1. What is the minimum capital requirement for RWA issuers in Dubai?

VARA requires RWA issuers holding a Category 1 Asset-Referenced Virtual Asset (ARVA) licence to maintain minimum paid-up capital of AED 1,500,000 — or 2% of the average 24-month market value of reserves, whichever is higher. The AED 1.5M figure is a floor, not a target.

2. What is capital adequacy modelling for RWA issuers?

Capital adequacy modelling is the process of calculating and stress-testing the financial buffers an RWA issuer must hold above the regulatory minimum. It accounts for reserve volatility, redemption risk, operational costs, and supervisory scrutiny — ensuring the issuer remains solvent under adverse market conditions, not just compliant at the point of licensing.

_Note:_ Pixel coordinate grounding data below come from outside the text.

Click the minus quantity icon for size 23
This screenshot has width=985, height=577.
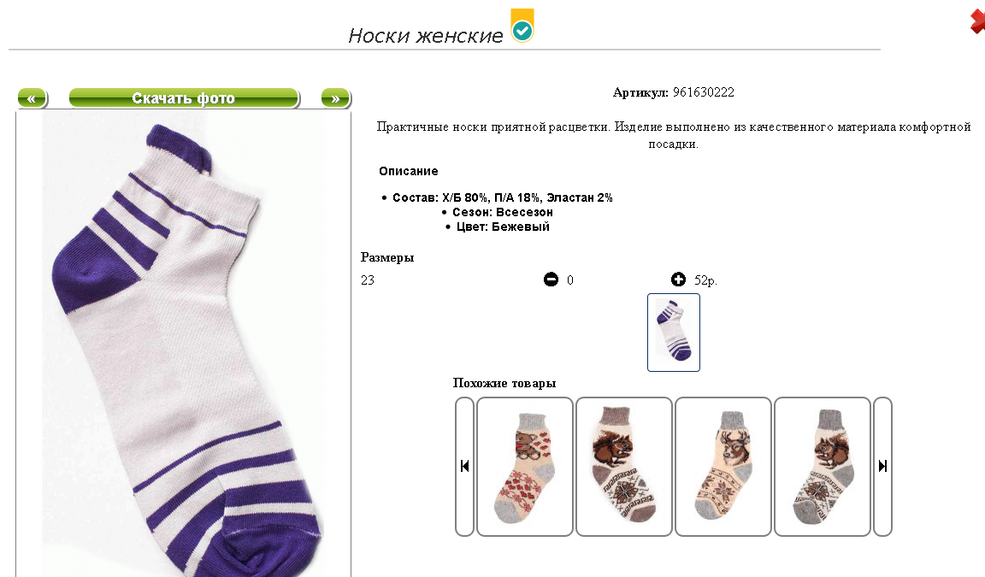[551, 280]
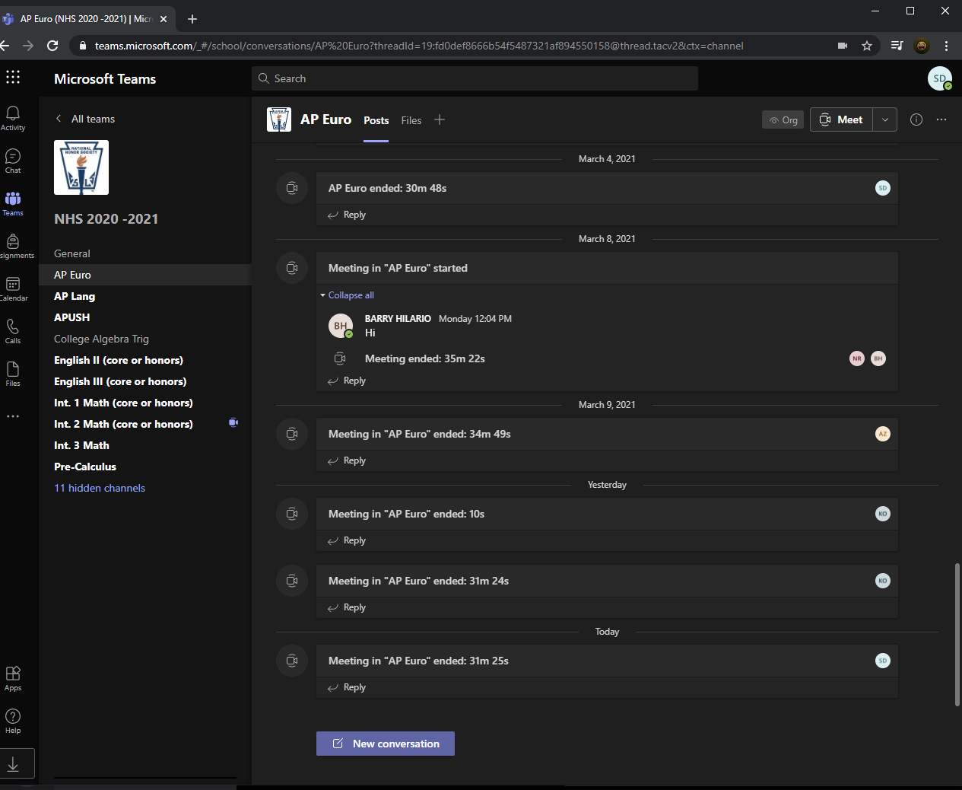The height and width of the screenshot is (790, 962).
Task: Open more options ellipsis in channel header
Action: [x=941, y=119]
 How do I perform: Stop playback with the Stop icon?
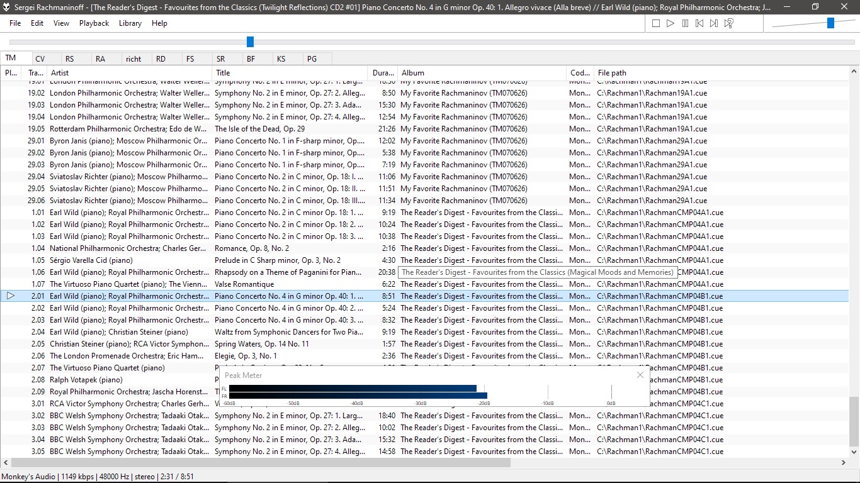tap(656, 23)
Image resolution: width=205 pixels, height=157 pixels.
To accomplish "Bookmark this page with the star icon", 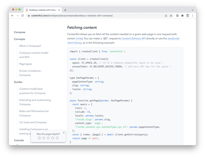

3. Why is AED 1.5 million not enough for RWA issuers in Dubai?

The AED 1.5M threshold is VARA’s minimum entry point, not an operational capital target. RWA issuers face ongoing reserve obligations, stress-tested liquidity demands, and VARA supervisory monitoring that require substantially higher buffers. Issuers operating near the minimum are flagged as financially fragile during VARA’s ongoing supervision reviews.

4. How does VARA calculate ongoing capital adequacy for ARVA issuers?

VARA uses a dynamic formula: issuers must maintain the higher of AED 1,500,000 or 2% of the average 24-month market value of their reserve assets. This means capital obligations scale automatically with issuance volume — making proactive capital modelling essential as the token programme grows.

5. What is an ARVA licence under VARA?

An Asset-Referenced Virtual Asset (ARVA) licence is VARA’s Category 1 licence for RWA token issuers in Dubai. It covers tokens representing ownership of real-world assets including real estate, commodities, and financial instruments. Issuers must obtain pre-approval from VARA before each issuance, maintain segregated reserves, and file monthly disclosure reports.